- SET TASK 1:
From the Elbrus traverse page, reproduce everything from "Elbrus. North to" down to "get to experience.".
- SET TASK 2:
Turn the paragraph of the Elbrus traverse page that begins "Mt. Elbrus (west summit) stands" into a short bulleted list that keeps its main facts.
- SET TASK 3:
Write the next part of the Elbrus traverse page, starting after its final sentence.

begin GIVEN TEXT

360 Expeditions, trekking and adventure holidays

Elbrus. North to South Traverse. Russia 5642m


Where possible we try to avoid the masses and find an original way to the summit and Elbrus is no exception. We have selected a complete traverse of the highest mountain in Europe as our way to tick off another of the coveted 7 summits. This ascent fits in well with the time frame offered by the standard route (and for a similar price) but offers a dimension of climbing not experienced when following the normal route, adding a fantastic taste to an area which few climbers get to experience.

We have taken a new approach to climbing the mountain blending elements of ascending a high Himalayan peak with modern techniques of Alpinism to create a mountaineering experience that retains a pure exploratory element.

Mt. Elbrus (west summit) stands at 5,642m; the east summit is slightly lower at 5,621m. The mountain has a twin domed summit which contains a permanent icecap feeding 22 glaciers, these in turn give rise to the 3 main rivers in the valley. Furthermore Elbrus sits on a moving tectonic area, and although the mountain has been technically termed dormant it sits on top of highly active, deeply sourced magma.

Mount Elbrus is located in the western Caucasus of Russia, near the border of Georgia. This 880 km range forms an effective barrier between Europe and Asia. The region is certainly one of the less travelled areas of the globe and often takes experienced mountain travellers by surprise by virtue of its unique blend of Eastern and Western culture as well as the nature of the climbing here which is a mix between Alpine and Himalayan. There are few mountains which rival its unique place in not only geography but history.

Elbrus' true first ascent was made by the British in 1874. There had been a lot of Soviet scientific expeditions on the peak and surrounding area around this same time but only a recorded ascent of the lower peak was noted by these parties. Elbrus has gained recent popularity as both a highly useful training ground for Soviet climbers en-route to establishing world class ascents in the Himalayas as well as having achieved the status of being the highest mountain in Europe. Its relatively easy glaciated terrain allows for mostly trouble-free ascents. Howewer climbers will need to be proficient in the use of crampons and ice axes (or ski-poles) for an ascent of the route outlined below.

end GIVEN TEXT
begin PROVIDED INFORMATION

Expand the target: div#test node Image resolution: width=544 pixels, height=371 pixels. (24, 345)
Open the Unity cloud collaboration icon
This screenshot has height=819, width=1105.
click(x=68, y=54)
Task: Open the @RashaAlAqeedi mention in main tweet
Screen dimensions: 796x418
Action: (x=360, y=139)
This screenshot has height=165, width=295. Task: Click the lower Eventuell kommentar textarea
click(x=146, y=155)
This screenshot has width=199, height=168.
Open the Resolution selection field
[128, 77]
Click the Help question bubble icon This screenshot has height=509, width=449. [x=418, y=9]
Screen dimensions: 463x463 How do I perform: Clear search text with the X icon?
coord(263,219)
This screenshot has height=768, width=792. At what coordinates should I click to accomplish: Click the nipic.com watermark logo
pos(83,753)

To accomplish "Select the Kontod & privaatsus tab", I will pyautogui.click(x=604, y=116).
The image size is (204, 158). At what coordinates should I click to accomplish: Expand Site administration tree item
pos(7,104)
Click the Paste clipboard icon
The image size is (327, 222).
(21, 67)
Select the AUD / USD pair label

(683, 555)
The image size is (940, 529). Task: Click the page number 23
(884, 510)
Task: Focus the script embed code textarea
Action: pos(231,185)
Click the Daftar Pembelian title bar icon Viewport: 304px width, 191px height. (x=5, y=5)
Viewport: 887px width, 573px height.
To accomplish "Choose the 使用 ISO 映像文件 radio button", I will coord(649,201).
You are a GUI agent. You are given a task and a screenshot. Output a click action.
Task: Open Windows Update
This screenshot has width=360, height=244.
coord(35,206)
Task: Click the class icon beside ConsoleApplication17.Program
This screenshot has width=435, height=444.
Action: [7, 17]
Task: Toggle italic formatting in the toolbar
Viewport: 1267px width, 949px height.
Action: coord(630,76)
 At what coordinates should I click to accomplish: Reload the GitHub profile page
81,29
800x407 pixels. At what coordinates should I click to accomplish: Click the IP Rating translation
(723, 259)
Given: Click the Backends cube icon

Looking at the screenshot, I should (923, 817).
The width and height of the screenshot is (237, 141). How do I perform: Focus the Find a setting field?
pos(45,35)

end PROVIDED INFORMATION

- OUTPUT 1:
Elbrus. North to South Traverse. Russia 5642m


Where possible we try to avoid the masses and find an original way to the summit and Elbrus is no exception. We have selected a complete traverse of the highest mountain in Europe as our way to tick off another of the coveted 7 summits. This ascent fits in well with the time frame offered by the standard route (and for a similar price) but offers a dimension of climbing not experienced when following the normal route, adding a fantastic taste to an area which few climbers get to experience.

- OUTPUT 2:
- West summit: 5,642m; east summit: slightly lower at 5,621m.
- The twin domed summit holds a permanent icecap that feeds 22 glaciers, which give rise to the valley's 3 main rivers.
- Elbrus sits on a moving tectonic area.
- It is technically termed dormant but sits on top of highly active, deeply sourced magma.

- OUTPUT 3:
The major ascent difficulties lie in it's notoriously bad weather: strong winds and generally colder temperatures than experienced on mountains of similar altitude.

This Itinerary varies greatly from the standard approach and retains the level of adventure which an ascent of this mountain deserves. We will tackle this mountain on its own terms and feel the satisfaction of having achieved a summit we worked hard for in the style of those who climbed it on the first ascent.


Itinerary

Day 1: Depart UK

Depart UK. Meet 360 guide at airport and check in luggage. Flight to Russia.

Day 2: Arrive in Russia

Arrive in Mineralnie Vody.

We have a night's accommodation in our Hotel. There will be time free to sightsee in town and in the evening we meet up for a full 360 brief about the nuts and bolts of the itinerary. At this point we also meet our local Russian mountain guides.


Day 3: Mineralnie Vody - Emanuil Valley (2,250m)

Early departure from hotel (05:00) to the campsite. The road is only a partly paved dirt surface. Today we head into the hills and the views open up to give an indication of the fantastic landscape we will be living in for the next week or so. Tonights campsite is in the Emanuil's valley. The northern base camp of mount Elbrus at 2,250m.


Day 4: Emanuil Valley (2,250m)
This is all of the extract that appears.